Facing the Prosperity Gospel Head On

My wife just introduced me to Patricia Roberts Miller today, whose blog on the prosperity gospel and just world hypothesis is well worth reading, as we all try to figure out how to respond to the deeper cultural & reactionary forces driving Trumpism.

Here is a link to her blog.

The premise for the prosperity gospel is that the existing hierarchy is intended and defended by god; it is just; it is easy to understand; there are only makers and takers and it is a violation of god's plan, therefore, to upset the current distribution to allow bad people to get good things (particularly for free).

Miller's central point is that calling those on the religious right hypocrites because they support eliminating health care for the poor misses the point. They are not hypocrites because they have constructed a belief system where that cold-heartedness is, in their eyes, what god intends.

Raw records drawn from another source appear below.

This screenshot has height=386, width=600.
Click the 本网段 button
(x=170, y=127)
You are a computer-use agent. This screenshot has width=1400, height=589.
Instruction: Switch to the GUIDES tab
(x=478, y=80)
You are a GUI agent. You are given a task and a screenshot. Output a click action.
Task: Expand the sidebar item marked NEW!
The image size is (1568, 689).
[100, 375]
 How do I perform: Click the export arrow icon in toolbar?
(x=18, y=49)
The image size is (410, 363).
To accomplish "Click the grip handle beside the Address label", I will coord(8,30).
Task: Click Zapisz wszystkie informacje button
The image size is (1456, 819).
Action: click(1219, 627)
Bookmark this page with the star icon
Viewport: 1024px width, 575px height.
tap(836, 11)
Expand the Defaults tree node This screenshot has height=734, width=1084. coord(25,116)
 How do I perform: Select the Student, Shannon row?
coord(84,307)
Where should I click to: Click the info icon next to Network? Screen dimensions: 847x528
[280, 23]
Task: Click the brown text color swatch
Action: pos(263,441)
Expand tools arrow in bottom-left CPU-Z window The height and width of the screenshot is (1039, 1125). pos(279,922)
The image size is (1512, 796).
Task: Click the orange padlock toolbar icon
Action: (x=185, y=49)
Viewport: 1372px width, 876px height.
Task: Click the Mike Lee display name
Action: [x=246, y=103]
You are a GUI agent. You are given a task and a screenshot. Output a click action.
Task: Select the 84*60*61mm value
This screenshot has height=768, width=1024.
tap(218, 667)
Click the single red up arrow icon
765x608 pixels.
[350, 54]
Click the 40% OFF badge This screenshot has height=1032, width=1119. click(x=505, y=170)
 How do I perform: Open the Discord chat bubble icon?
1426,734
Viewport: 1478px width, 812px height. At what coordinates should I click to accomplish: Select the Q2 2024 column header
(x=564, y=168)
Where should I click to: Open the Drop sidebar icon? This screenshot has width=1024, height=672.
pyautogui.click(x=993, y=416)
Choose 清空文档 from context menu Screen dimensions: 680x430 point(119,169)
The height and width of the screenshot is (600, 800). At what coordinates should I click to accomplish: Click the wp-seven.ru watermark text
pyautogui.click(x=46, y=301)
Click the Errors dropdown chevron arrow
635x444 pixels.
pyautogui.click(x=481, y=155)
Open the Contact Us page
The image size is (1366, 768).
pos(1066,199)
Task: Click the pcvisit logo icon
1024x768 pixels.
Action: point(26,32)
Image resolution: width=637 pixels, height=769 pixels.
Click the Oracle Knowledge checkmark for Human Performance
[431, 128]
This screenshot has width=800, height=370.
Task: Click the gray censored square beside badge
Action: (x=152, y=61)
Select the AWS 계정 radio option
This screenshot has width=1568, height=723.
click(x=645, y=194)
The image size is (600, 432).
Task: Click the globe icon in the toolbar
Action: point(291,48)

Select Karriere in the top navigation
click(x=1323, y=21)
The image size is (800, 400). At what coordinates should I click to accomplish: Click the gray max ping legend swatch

So, we need to come up with a more effective response. Calling them hypocrites must be displaced by more effective ways of framing a response. Miller suggests we begin that work by first taking the time to understand the scriptural arguments behind the prosperity gospel, today and in the recent past.

Then the challenge is to find ways to think & talk about this that do not play into our opponents' hands (like framing this as 'you are a hypocrite').

For me, this pushes me to return to George Lakoff 's distinction between the strict fathers frame preferred by conservatives and the nurturing parent frame preferred by progressives...at least as one starting point for strategizing.

Miller also highlights the importance of seeing the weakness of their method, a deeper layer for this conflict.

If the method once produced a creed that supported slavery, even though they now denounce slavery but still use the same method, we need to see the deeper flaw in a method that starts from the premise that the existing power structure is what god intended and then searches the bible for language to support this at any point in time (language to support slavery in the past and language to support denying the poor health care today).